>>>>

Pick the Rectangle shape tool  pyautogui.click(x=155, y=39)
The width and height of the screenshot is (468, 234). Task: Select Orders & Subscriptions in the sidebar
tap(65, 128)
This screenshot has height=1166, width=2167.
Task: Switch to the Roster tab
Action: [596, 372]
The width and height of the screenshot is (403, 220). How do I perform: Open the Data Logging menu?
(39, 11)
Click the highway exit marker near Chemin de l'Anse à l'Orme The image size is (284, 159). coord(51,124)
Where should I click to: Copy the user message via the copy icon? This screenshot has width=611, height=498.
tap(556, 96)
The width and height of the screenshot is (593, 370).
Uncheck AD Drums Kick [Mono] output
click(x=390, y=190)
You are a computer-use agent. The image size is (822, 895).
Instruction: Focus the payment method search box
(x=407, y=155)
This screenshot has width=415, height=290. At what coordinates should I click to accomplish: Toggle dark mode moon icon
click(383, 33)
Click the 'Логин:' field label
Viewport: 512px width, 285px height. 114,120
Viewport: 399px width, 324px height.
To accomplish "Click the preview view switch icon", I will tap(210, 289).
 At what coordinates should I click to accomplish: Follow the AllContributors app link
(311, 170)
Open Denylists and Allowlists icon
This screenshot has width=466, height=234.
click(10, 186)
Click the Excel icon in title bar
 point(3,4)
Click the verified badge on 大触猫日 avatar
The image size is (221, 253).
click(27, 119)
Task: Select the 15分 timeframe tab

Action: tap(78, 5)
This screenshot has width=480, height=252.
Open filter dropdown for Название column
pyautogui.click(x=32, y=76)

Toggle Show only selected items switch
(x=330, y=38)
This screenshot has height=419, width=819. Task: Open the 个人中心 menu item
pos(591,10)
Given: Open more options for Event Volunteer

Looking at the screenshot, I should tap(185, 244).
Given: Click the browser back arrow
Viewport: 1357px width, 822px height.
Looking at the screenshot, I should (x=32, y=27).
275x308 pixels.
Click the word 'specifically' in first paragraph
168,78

<<<<

Repeat word for word each line from the one with "Viewport: 1357px width, 822px height." to the end of the records above, inclusive.

- _FINISHED TASK_:
Viewport: 1357px width, 822px height.
Looking at the screenshot, I should (x=32, y=27).
275x308 pixels.
Click the word 'specifically' in first paragraph
168,78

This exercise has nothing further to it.